Lido DAO is a simple and essential tool created to unlock the blockchain’s full potential for staked assets. Lido enables users to earn staking rewards without the need to lock up their assets in a traditional staking infrastructure. This form of liquid staking allows users to retain the value of the original asset on Ethereum by creating a staked version called stETH (staked Ethereum) to use in other Defi protocols. This lets anyone who wishes to stake their Ethereum or other tokens earn rewards without losing the liquid value of that asset. In a standard staking situation, you would lock your Ethereum into a protocol and that’s it. While you earn rewards for doing so, you no longer have your Ethereum.
Currently, most individuals who decided to stake their Ethereum directly have no specific timeframe for when their ETH will be unlocked before the ETH 2.0 upgrade.
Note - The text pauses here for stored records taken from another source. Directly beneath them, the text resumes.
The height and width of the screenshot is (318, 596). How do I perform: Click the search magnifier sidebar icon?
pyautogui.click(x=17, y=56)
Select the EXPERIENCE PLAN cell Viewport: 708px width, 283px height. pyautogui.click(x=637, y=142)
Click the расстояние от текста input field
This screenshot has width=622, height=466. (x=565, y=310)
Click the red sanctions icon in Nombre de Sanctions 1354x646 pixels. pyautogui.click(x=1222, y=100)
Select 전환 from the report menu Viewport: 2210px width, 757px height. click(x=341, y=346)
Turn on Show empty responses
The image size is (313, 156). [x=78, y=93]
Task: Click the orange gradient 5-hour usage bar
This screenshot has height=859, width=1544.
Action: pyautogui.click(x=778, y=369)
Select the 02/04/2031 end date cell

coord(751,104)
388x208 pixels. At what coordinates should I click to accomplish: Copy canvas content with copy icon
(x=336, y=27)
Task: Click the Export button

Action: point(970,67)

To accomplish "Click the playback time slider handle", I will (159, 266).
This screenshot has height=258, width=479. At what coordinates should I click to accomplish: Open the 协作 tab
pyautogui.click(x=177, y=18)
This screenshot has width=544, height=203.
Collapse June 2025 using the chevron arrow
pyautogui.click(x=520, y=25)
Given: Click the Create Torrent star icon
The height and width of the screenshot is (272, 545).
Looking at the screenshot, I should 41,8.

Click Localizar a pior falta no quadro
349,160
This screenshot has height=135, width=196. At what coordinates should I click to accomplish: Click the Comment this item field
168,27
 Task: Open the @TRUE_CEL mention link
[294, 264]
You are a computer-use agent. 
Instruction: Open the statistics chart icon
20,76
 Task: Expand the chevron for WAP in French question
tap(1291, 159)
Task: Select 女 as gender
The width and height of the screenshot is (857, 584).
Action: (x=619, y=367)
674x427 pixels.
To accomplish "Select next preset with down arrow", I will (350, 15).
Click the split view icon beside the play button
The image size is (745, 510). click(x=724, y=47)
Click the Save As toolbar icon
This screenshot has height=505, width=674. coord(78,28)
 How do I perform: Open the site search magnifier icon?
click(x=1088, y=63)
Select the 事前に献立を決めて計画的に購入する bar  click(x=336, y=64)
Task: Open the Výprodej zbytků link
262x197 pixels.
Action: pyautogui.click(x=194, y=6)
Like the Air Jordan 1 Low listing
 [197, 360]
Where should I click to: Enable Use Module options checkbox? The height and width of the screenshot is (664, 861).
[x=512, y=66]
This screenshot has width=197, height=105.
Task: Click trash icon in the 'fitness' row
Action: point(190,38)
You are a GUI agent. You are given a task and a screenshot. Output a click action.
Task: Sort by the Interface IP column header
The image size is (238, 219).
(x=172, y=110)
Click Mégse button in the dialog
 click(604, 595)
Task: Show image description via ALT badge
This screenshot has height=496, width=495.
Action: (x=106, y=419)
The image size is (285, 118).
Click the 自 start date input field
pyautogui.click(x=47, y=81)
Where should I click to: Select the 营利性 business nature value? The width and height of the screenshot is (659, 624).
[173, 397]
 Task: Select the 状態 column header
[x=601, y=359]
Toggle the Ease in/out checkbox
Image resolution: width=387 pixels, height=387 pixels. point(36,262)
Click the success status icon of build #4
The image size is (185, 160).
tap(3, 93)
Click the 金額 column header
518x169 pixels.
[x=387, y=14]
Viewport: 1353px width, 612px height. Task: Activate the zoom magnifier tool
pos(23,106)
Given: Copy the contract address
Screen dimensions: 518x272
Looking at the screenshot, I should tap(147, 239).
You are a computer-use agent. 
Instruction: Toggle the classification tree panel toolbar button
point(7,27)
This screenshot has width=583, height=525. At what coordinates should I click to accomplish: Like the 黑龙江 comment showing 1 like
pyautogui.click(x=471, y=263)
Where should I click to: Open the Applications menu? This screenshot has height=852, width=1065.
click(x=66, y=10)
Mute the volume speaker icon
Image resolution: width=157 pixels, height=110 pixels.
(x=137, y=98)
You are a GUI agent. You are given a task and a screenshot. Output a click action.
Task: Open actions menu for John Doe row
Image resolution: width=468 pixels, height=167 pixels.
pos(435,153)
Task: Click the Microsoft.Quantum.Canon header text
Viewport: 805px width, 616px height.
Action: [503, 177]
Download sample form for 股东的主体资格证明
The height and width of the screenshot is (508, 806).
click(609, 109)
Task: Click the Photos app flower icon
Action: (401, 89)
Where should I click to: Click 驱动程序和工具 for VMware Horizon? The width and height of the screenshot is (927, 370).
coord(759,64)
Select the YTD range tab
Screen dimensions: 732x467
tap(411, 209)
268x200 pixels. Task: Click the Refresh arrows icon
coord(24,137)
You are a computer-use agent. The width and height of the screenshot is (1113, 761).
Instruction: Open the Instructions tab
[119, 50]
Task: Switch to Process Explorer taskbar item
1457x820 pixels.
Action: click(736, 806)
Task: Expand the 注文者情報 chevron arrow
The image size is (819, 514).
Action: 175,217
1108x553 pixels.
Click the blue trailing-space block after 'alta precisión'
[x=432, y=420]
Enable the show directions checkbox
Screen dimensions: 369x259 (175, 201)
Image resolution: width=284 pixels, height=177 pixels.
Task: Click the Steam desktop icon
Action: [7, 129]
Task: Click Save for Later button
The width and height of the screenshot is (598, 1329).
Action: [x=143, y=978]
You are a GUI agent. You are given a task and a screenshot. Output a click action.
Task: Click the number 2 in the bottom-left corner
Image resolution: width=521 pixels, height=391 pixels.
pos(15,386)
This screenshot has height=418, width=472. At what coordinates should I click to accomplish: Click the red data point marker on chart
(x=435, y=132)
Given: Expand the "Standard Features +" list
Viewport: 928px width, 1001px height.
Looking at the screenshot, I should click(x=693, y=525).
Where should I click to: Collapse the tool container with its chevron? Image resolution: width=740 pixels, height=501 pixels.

Lido DAO rejects this idea and opens the door to better and more profitable methods of staking.
When users deposit their assets into a Lido DAO Smart Contract and receive their stETH, the Lido DAO contract then stakes the users’ tokens with a node operator chosen by the DAO.
However, these funds remain in control of the DAO and not the operator.
These stETH tokens can then be transferred anywhere the user likes and includes additional stETH as a reward for staking ETH on Lido.
This solution provides two main advantages:
- This solution is much more flexible than traditional staking methods and avoids the concern of having your assets frozen and unusable for a significant period of time.
- This also allows anyone to stake any amount of Ethereum they like instead of being locked into the minimum 32 ETH staking requirements found on other platforms.
Lido’s goal is to solve the problems associated with initial ETH 2.0 staking illiquidity, immovability, and accessibility. To make staked ETH completely liquid and allow for participants to improve the security of the Ethereum network.
A portion of rewards earned on Lido are absorbed by the DAO and deposited into the Lido insurance fund to ensure a windfall is in place to protect users of the platform from loss of funds. This is because Lido is a DAO, all staked ETH is fully transparent and auditable without the reliance of a third party or middle man. With the transition to ETH 2.0 is happening in phases this allows users to minimize the risk of losing control of their assets for long periods of time. This is because ETH staked during phase 0 will not be unlocked until the second phase of upgrades to the network has been released. Since there’s no definitive timeline as to when exactly phase 2 will begin, staking ETH in this manner is extremely risky to users who want to maintain the liquidity of their Ethereum. It could be a year or even longer before your locked Ethereum is available to be unstaked in this system. That’s given the best-case scenario.
As a DAO, Lido is predominantly operated by community members who vote on the direction of Lido and its future endeavors. In the case of liquid staking, the competitors are…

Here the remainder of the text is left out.